Bahaya Kurang Tidur Saat Liburan, Bikin Otak 'Lemot' Pas Masuk Kerja

9 hours ago 6

REPUBLIKA.CO.ID, JAKARTA -- Siapa yang tidak senang dengan momen libur panjang? Mulai dari mudik, kumpul keluarga, hingga maraton film sampai pagi sering kali menjadi agenda wajib.

Namun, sering kali muncul fenomena aneh yaitu bukannya merasa segar saat kembali bekerja, kita justru merasa sangat lelah, mengantuk, dan sulit sekali untuk berkonsentrasi. Jika Anda merasakannya, jangan khawatir, Anda tidak sendirian.

Ternyata, ada penjelasan medis di balik rasa lemas yang menyerang pascaliburan ini. Dokter spesialis neurologi dari Fakultas Kedokteran Universitas Indonesia, Rumah Sakit Cipto Mangunkusumo (FKUI RSCM), Astri Budikayanti, mengatakan biang kerok dari kondisi ini adalah perubahan pola tidur yang drastis. Selama liburan, ritme biologis tubuh kita sering kali teracak-acak.

“Biasanya kita memiliki jadwal rutin, misalnya bekerja dari pagi hingga sore.
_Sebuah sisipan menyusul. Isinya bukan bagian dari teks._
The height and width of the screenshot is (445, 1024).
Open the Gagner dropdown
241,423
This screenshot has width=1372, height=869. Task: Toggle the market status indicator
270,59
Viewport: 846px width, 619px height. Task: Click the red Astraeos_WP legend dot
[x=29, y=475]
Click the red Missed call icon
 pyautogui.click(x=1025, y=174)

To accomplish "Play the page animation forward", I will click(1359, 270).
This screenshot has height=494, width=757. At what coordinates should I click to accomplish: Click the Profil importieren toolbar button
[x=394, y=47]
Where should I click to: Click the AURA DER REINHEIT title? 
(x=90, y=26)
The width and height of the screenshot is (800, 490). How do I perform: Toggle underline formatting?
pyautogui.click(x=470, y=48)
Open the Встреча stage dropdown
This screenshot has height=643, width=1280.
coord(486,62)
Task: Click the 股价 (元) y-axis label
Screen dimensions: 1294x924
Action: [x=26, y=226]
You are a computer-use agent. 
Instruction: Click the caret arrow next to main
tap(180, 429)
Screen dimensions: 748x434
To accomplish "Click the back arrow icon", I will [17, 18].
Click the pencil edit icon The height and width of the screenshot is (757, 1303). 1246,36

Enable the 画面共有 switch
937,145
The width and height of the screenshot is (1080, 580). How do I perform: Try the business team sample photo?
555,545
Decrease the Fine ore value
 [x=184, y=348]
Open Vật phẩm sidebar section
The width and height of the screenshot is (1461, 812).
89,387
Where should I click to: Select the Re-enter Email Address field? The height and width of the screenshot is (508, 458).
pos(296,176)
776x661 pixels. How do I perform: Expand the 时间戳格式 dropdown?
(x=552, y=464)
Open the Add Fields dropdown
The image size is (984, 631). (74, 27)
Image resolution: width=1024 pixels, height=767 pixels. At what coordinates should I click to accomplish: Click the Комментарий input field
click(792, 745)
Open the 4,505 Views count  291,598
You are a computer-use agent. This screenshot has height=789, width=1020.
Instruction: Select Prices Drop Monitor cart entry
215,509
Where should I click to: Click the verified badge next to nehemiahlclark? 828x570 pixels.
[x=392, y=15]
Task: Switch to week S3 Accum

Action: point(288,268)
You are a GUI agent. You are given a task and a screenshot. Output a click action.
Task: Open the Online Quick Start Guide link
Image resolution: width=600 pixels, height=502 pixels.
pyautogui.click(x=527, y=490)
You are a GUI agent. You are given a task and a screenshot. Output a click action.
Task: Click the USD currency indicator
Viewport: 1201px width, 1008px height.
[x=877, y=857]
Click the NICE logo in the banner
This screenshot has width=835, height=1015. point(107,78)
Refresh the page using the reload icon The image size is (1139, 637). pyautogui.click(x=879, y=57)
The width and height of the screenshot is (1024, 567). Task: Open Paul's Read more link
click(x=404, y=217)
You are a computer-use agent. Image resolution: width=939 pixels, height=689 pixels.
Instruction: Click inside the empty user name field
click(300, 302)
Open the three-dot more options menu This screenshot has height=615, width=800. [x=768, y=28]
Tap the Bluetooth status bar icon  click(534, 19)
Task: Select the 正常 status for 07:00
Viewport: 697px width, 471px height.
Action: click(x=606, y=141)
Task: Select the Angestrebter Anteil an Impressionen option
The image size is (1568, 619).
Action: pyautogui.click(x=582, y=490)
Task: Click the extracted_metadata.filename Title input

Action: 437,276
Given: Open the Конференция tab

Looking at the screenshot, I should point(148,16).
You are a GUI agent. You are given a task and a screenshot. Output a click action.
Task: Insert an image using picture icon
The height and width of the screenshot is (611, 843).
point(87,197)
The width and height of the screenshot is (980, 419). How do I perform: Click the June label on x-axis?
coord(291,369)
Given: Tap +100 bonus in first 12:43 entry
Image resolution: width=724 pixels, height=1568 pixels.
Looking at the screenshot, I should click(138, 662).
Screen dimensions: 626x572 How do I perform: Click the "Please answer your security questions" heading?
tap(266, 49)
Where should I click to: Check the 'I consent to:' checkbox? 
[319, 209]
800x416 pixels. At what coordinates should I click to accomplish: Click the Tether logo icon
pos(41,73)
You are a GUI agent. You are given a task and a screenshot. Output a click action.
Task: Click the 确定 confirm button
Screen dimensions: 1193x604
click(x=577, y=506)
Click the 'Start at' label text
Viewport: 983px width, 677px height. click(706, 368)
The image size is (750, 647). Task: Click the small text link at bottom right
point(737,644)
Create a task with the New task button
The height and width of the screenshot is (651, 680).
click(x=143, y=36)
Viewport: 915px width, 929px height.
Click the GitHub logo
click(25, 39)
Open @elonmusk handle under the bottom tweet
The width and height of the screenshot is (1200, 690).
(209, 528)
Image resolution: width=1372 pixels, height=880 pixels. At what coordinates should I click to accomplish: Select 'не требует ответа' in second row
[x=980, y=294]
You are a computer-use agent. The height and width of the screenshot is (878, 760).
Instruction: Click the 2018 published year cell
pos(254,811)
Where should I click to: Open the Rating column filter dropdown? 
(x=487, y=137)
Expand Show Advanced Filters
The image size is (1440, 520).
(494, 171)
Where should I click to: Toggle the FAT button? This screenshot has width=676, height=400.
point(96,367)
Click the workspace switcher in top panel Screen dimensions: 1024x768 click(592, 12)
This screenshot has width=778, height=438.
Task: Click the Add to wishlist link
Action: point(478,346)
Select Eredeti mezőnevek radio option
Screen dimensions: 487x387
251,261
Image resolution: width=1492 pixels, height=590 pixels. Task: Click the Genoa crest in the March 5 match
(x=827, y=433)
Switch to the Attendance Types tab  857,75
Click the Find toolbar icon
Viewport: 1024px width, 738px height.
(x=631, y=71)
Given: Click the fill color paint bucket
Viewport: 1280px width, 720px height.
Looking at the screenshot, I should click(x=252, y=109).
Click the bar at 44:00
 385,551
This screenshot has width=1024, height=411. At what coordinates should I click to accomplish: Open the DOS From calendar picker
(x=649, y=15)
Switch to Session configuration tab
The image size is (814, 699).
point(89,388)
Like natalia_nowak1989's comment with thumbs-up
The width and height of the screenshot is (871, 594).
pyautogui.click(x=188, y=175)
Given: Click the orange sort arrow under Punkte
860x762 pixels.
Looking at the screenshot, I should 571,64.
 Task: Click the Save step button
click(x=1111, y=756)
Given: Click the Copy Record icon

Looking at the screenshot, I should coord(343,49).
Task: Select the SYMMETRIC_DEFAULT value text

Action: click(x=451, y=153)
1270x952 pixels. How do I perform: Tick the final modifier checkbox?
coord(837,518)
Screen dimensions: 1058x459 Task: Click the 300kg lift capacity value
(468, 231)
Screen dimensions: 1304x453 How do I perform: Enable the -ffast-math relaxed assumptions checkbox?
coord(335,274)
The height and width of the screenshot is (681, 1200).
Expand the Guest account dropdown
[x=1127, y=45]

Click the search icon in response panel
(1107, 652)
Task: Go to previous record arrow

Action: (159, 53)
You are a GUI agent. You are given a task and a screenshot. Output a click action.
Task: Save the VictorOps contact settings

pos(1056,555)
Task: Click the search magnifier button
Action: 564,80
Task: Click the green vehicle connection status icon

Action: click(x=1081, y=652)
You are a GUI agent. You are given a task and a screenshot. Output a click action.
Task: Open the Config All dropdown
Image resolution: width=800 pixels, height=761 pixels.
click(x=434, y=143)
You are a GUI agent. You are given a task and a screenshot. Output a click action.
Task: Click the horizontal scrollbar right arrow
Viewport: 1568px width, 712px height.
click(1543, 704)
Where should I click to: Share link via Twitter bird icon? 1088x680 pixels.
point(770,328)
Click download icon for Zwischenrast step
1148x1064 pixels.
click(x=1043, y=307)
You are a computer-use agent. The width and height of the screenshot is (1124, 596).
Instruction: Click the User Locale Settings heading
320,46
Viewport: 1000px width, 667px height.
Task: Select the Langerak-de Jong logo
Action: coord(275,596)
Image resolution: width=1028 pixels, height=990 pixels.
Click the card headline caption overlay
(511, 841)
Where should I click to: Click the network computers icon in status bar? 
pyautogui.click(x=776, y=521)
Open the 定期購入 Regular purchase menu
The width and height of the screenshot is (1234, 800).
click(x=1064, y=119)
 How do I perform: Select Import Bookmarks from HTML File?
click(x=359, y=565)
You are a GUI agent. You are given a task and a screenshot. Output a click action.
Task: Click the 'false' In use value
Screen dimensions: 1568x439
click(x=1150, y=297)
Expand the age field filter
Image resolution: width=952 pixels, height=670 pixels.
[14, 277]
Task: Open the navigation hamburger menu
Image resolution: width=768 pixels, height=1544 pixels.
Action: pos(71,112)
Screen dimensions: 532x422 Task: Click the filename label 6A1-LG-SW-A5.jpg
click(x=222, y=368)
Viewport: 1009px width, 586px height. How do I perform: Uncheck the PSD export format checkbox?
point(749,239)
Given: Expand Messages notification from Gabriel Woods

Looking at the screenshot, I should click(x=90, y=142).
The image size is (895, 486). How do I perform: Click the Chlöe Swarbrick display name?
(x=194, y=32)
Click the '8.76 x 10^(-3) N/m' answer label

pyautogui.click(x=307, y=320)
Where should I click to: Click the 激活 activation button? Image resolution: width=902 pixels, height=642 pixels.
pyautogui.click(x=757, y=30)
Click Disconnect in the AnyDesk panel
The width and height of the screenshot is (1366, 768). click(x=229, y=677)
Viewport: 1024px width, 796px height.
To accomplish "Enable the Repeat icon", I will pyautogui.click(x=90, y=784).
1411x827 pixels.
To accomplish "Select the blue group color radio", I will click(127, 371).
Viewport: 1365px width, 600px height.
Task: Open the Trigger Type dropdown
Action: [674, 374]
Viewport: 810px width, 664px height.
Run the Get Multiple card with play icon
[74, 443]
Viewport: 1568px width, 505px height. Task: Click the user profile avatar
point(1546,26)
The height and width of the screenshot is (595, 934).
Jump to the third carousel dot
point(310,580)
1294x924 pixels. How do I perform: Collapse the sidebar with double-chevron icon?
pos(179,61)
Saat liburan, aktivitas sosial meningkat, orang sering begadang atau menonton sampai larut, sehingga jam tidur berubah dan tubuh menjadi bingung menyesuaikan ritmenya,” kata Astri dalam diskusi kesehatan yang dipantau secara daring di Jakarta, Senin (16/3/2026).

Menurut dia, tubuh manusia memiliki sistem biologis yang mengatur waktu tidur dan bangun melalui hormon tertentu. Ketika seseorang terbiasa tidur dan bangun pada jam yang sama, tubuh akan menyesuaikan produksi hormon tersebut secara otomatis.

Namun, ketika pola tidur berubah selama beberapa hari, tubuh membutuhkan waktu untuk menyesuaikan kembali ritme tersebut. “Kalau perubahan hanya satu sampai dua hari, biasanya tubuh masih bisa menyesuaikan. Tapi kalau lebih dari dua atau tiga hari, ritme tidur bisa mulai kacau,” ujarnya.

Ia menjelaskan gangguan pola tidur dapat memicu berbagai dampak jangka pendek seperti kelelahan, kurang fokus, hingga munculnya fenomena yang dikenal sebagai brain fog atau kondisi ketika seseorang merasa sulit berpikir jernih. Selain itu, kurang tidur juga dapat menurunkan daya tahan tubuh sehingga seseorang lebih mudah tertular penyakit.

“Secara keseluruhan mungkin masih bisa diatasi, tetapi pasti ada dampaknya terhadap sistem imun,” kata dia.